Looking from Serge to the chef, Claude took a deep breath. “Okay, bon. Then, why can I hear this snail talking?”
“My name’s Serge. I told you that.”
Claude and the chef snapped their heads in unison to the plate where Serge sat alone.
“Wait, you heard that, too?” Claude studied the chef’s face as it contorted in an attempt to understand.
“Of course he heard me. Why wouldn’t he? Look, I do not wish to cause distress. I simply need you to set me free. Please.”
Pulling out a free chair, the chef took a seat and poured himself a large Cabernet. “But, but, you are escargot. You do not speak.”
“And yet, here I am, speaking with you. I understand it is slightly irregular, but if you just set me free, we can forget all about this.”
The men gawped at each other. Claude tried to speak, but the words got lost behind the hysteria filling his thoughts.
“Okay. I take that as agreement. Bien. Your forager ventured to a part of the woods where permission is not granted. Protected animals and plants live there. Some of us—well—let’s just say, you do not wish to consume us. A price must be paid for those who do. A dark magic spell will be cast over all who sink their teeth into our flesh. A curse upon your home, monsieur. Un malediction!”
A heartbeat passed before either man spoke. Eventually, the chef lifted Serge and looked directly at him. “Hmm. Un malediction, you say? Bon. The only problem with this tall tale is I forage my own food and plants. So I know you are not a special snail of magical properties. You lie, and I shall eat you to prove it.”
Despite his brave words, Claude couldn’t help but notice the tremor in Chef’s hand as brought the snail right up to his teeth.
“Non! Arrêtez-Vous! I beg you. I implore you. Ne mangez-moi pas. I will tell the truth. Okay. The truth. My wife—‘er name is Celine—needs me to help with the babies. Ten babies, and they are so badly behaved.
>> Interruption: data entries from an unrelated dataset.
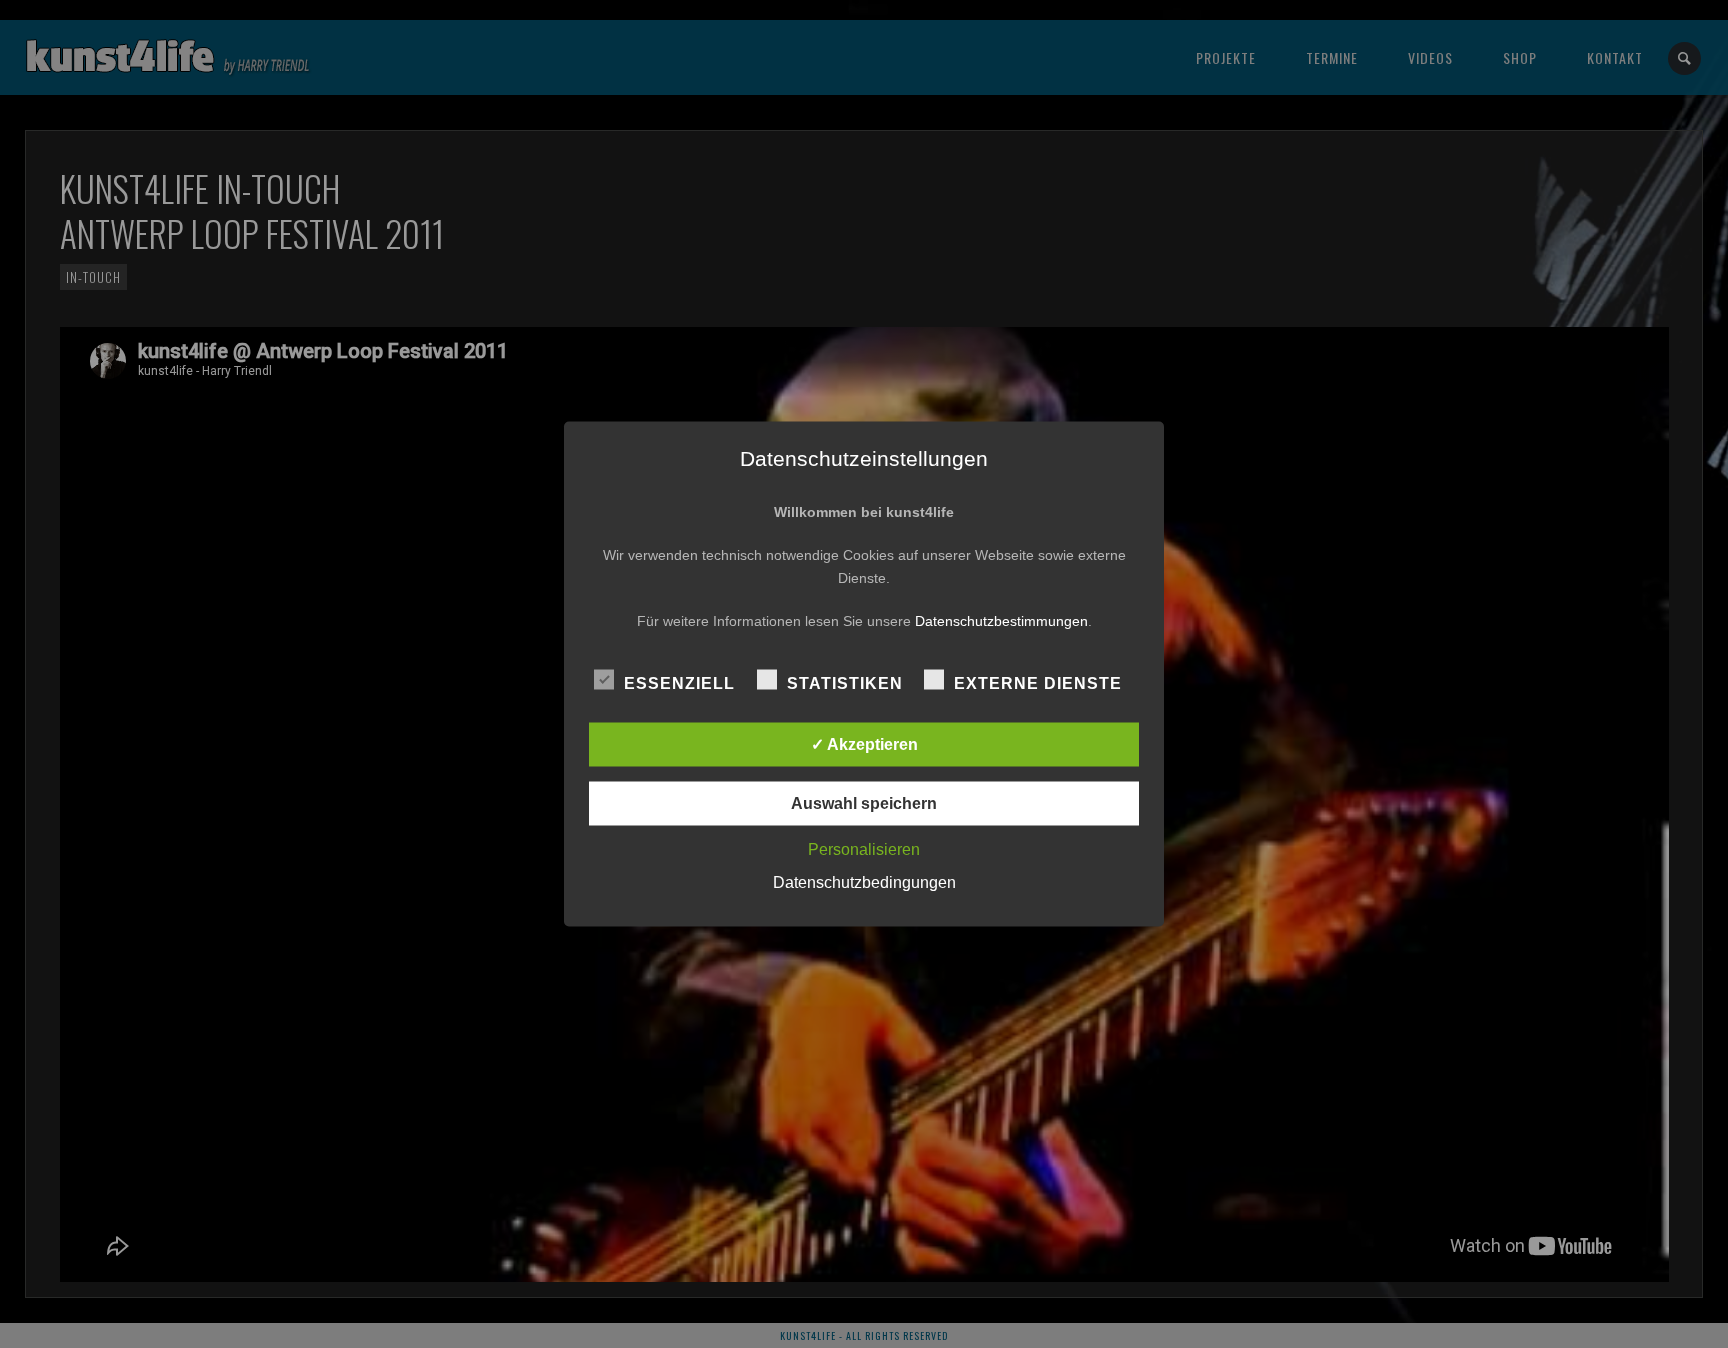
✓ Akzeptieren (864, 744)
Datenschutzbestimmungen (1001, 621)
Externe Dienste (1038, 683)
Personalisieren (864, 849)
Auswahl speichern (864, 803)
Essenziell (679, 683)
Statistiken (845, 683)
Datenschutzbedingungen (864, 882)
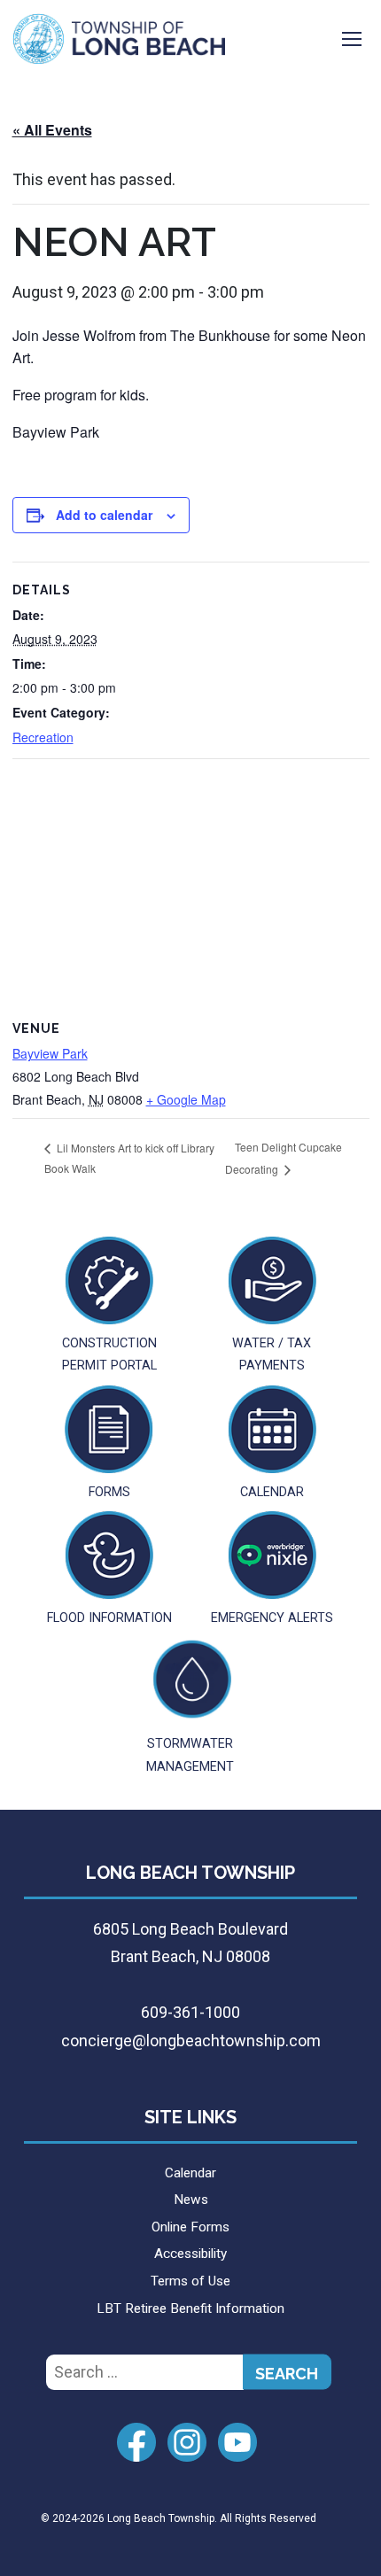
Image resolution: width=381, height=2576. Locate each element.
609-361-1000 (190, 2012)
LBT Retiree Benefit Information (190, 2308)
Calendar (190, 2173)
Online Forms (190, 2227)
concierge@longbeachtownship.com (191, 2040)
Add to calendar (104, 515)
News (191, 2199)
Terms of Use (190, 2281)
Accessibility (190, 2254)
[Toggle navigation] (351, 39)
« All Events (52, 130)
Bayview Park (50, 1053)
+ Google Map (186, 1099)
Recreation (43, 737)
If you don’t keep your wits about you, they run riot. The stories they tell, especially the youngest. Oh, monsieur. My Celine will go crazy without me. Please, spare my life for her.”
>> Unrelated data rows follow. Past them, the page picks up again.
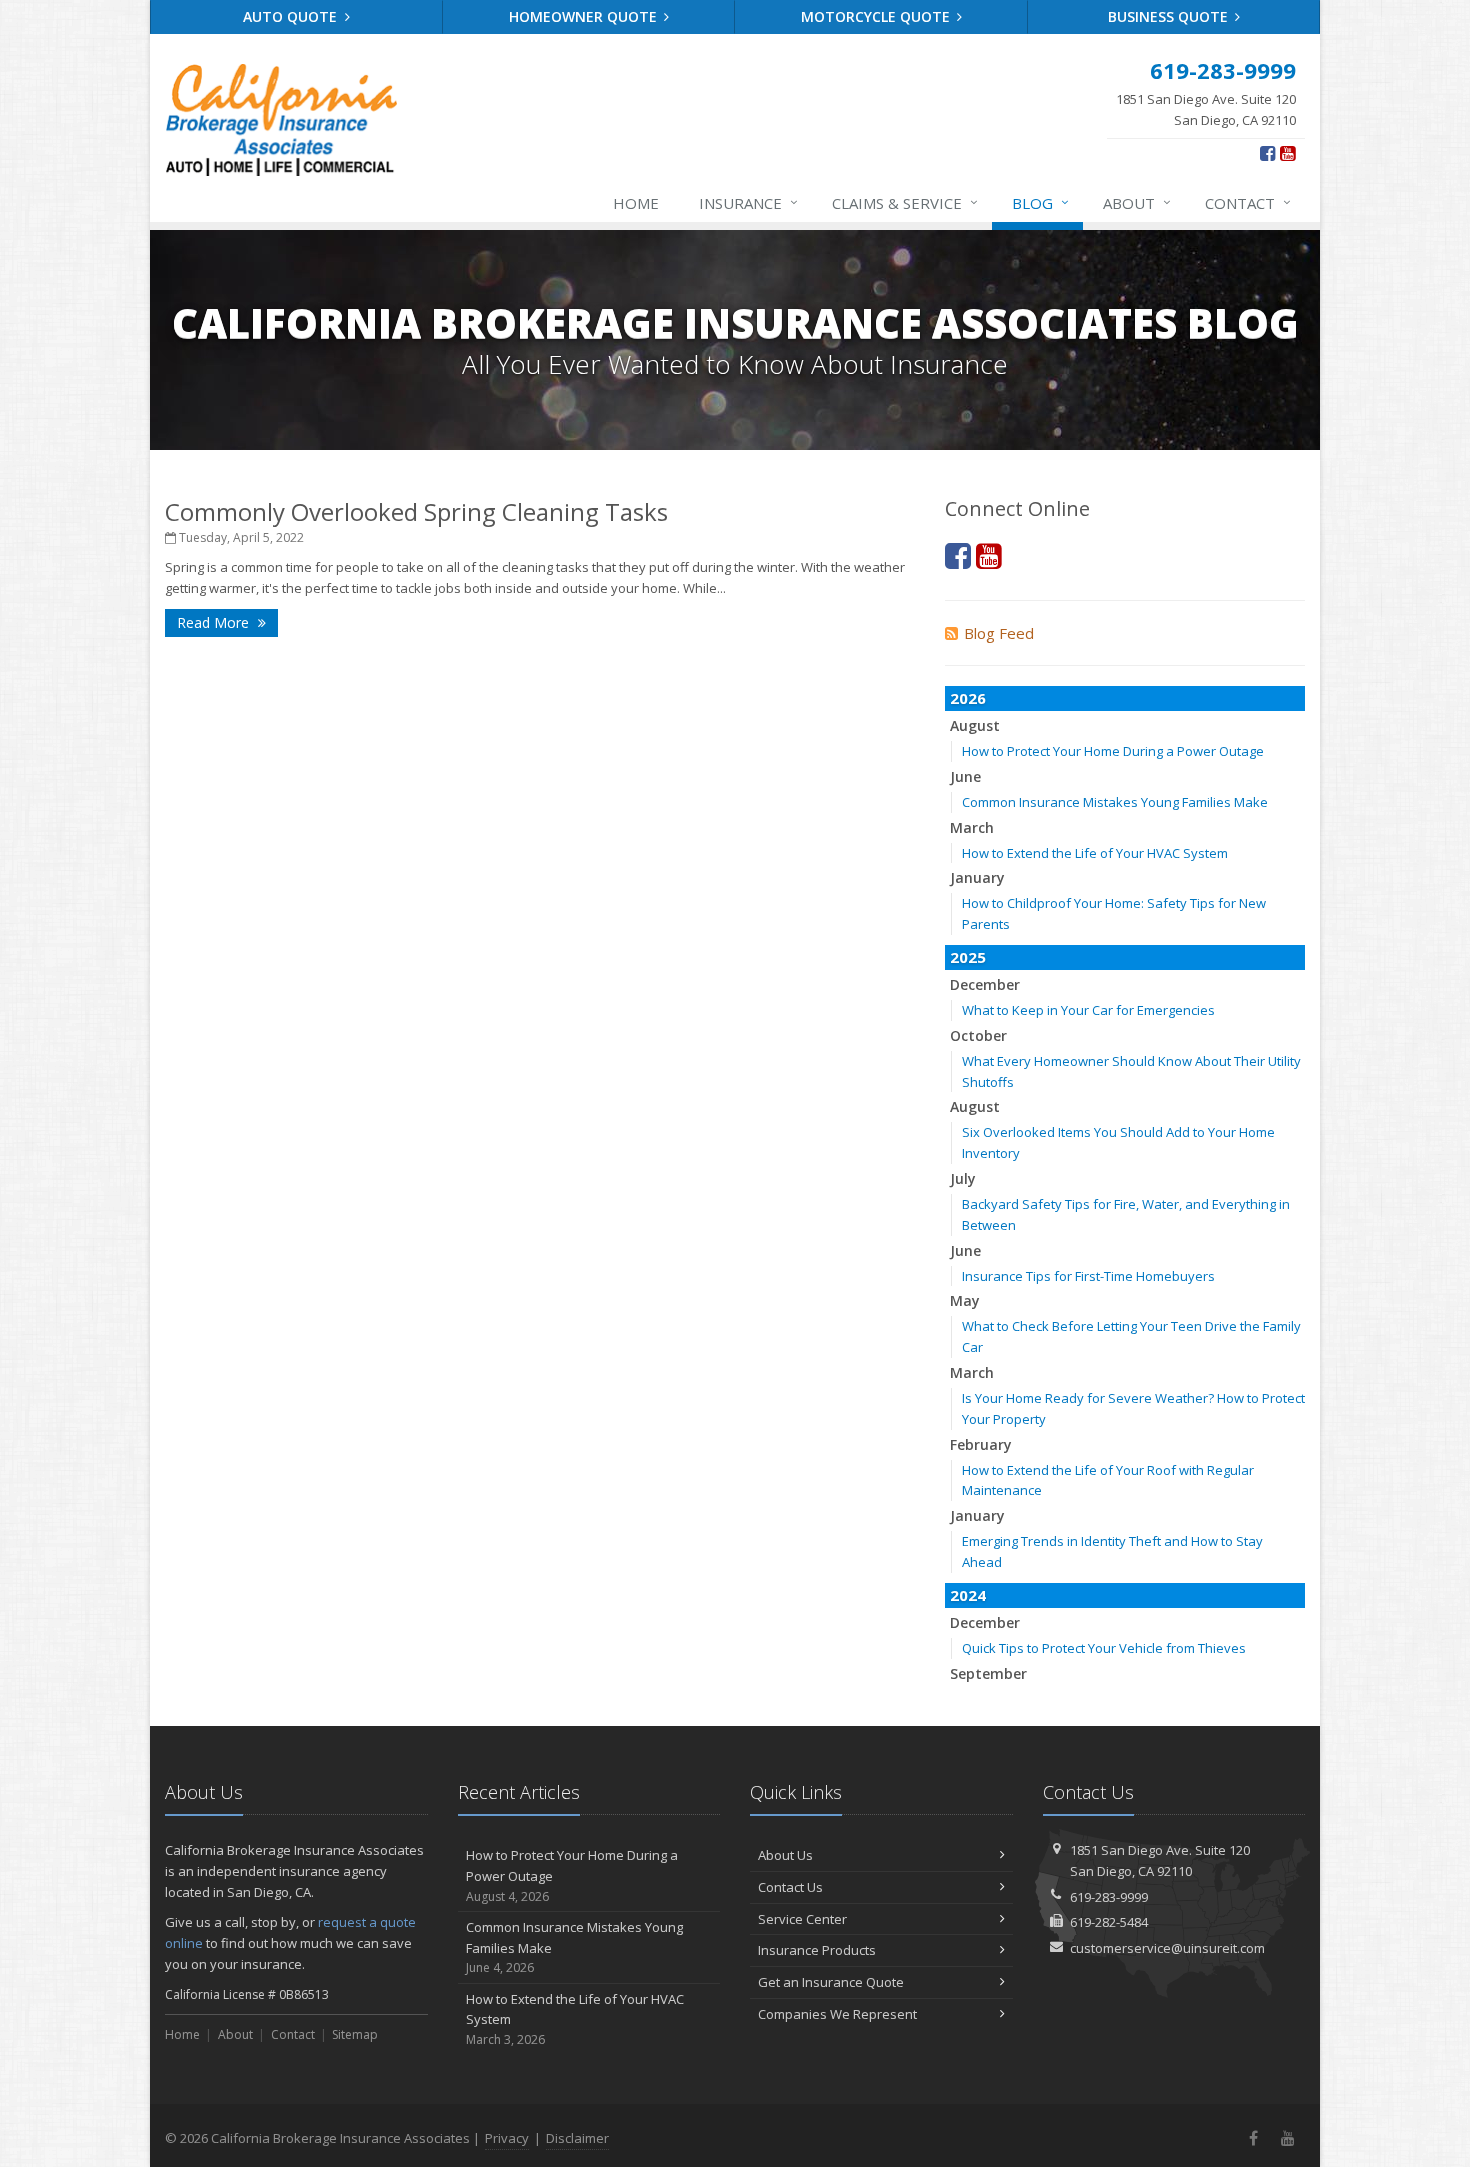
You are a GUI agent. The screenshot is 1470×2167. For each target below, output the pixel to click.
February (981, 1444)
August (975, 725)
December (985, 984)
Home (636, 203)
The two men looked from Serge, to each other. “Well . . . ” Claude no longer wished to eat the escargot. How can you eat a creature with whom you’ve had a conversation?
“Well, nothing,” said the chef as he pushed the little snail into his mouthed and swallowed. As he licked his fingers, he proclaimed, “Mmm. Delicieux!”
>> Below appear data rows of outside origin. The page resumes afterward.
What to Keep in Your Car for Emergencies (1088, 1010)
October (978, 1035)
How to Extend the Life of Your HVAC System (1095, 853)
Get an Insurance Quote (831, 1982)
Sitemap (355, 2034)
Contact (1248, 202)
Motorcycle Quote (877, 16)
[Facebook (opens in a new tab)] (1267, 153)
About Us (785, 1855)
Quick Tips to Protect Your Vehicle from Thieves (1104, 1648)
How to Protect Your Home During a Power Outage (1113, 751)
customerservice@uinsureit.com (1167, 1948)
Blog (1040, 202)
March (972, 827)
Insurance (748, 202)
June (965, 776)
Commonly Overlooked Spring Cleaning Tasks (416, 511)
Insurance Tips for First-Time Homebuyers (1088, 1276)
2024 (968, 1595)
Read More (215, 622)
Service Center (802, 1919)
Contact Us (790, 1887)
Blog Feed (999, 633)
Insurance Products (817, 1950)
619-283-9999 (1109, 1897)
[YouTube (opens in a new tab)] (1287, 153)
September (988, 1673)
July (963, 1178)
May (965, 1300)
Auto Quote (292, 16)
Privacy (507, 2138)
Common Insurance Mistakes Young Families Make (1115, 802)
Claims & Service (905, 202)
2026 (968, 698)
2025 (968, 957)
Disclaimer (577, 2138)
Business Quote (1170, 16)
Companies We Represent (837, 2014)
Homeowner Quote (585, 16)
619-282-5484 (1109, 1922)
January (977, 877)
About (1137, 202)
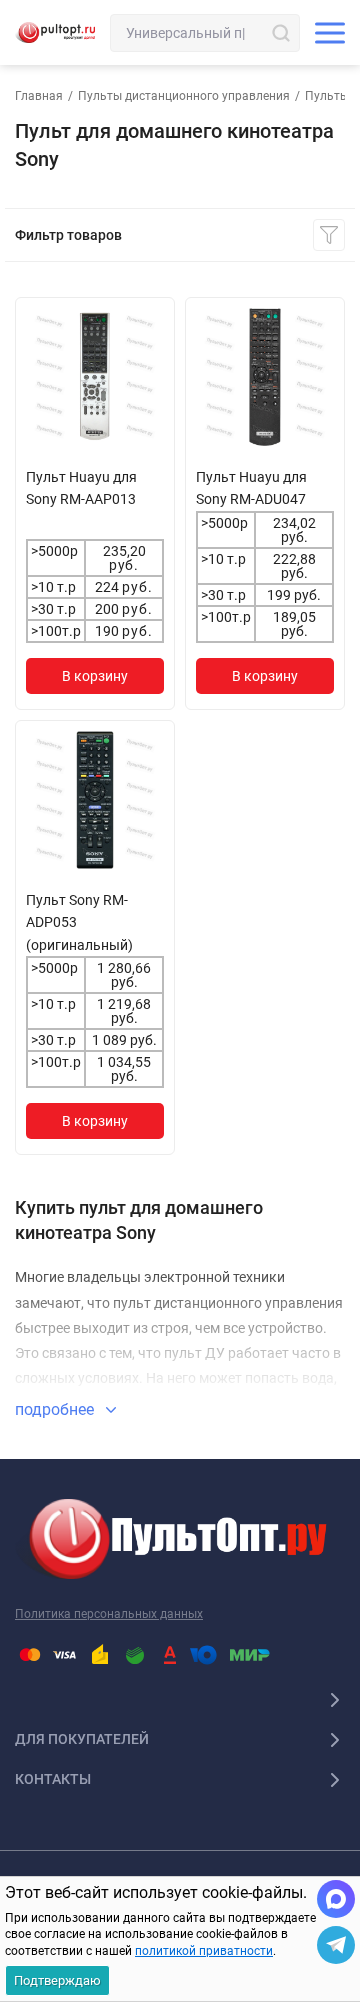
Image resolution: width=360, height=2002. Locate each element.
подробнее (56, 1409)
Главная (39, 96)
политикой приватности (204, 1951)
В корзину (95, 676)
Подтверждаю (57, 1980)
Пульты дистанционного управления (184, 96)
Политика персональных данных (109, 1614)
“Garcon, l’addition, s’il vous plait. Bring me the bill!” Retrieving his wallet from his jacket pocket, Claude left a pile of bills on the table and, as he fled the restaurant, shouted over his shoulder, “Never mind. These should more than cover it.”
The moment the door closed, the chef and waiter descended on the money. “Oh, dear me,” the chef said through a barrage of laughs. “It worked again. I don’t know how you do that, Michel. You throw your voice so well. Today, a snail. Tomorrow, a shrimp. Oh, so clever.”
The smile vanished from Michel’s face. “But that wasn’t me. Monsieur Claude always tips well. I saw no point in conning him.”
“What?” The air grew cold. “Say, what?”
“Honestly, monsieur. I thought you had mastered the art.”
Clutching his stomach, he ran to the restroom. As he entered a stall, a tiny voice from deep within said, “I told you, monsieur. I am special!”